En las últimas semanas, Plaza Mitre ha sido escenario de múltiples actos de delincuencia que afectan tanto a propiedades privadas como a espacios públicos. Vecinos reportaron varios autos con vidrios rotos, robo de neumáticos, intentos de robo a edificios y un ingreso violento a uno de ellos mediante patadas en la puerta. Además, el hurto de picaportes y otros elementos de acceso ha sido recurrente, mientras que los enfrentamientos y gritos entre personas que viven en la plaza agregan tensión a la zona.
“Estamos viviendo en un estado de desprotección total”, expresó una vecina. “Los robos son constantes, los autos amanecen con los vidrios rotos y los delincuentes golpean puertas de los edificios para entrar”. A esta preocupación se suman los videos compartidos por los propios vecinos, en los que se observa a dos personas intentando forzar la puerta de entrada de un edificio.

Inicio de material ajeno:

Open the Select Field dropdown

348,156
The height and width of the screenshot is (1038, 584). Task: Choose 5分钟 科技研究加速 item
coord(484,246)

Según ellos, estas escenas se repiten a diario.

Ante la falta de respuestas, algunos vecinos tomaron la iniciativa de acondicionar una oficina de Obras Sanitarias que se encuentra en medio de la plaza. Este espacio, que alguna vez fue un pequeño puesto de seguridad con presencia permanente de efectivos policiales, hoy está prácticamente desocupado. “La policía no lo usa, y es una lástima porque podría ser un lugar estratégico para la prevención”, indicaron.
La principal queja de los vecinos es la falta de patrullajes regulares y la escasez de tareas de prevención en las calles del barrio. A pesar de los reiterados reclamos, hasta el momento no ha habido un aumento visible en la presencia policial en la zona, lo que agrava la sensación de inseguridad entre quienes residen y transitan por Plaza Mitre.
El pedido de los vecinos es claro: más seguridad, más patrullajes y la reactivación del puesto de vigilancia en la plaza para restablecer el orden y devolver la tranquilidad a uno de los espacios más emblemáticos de Mar del Plata.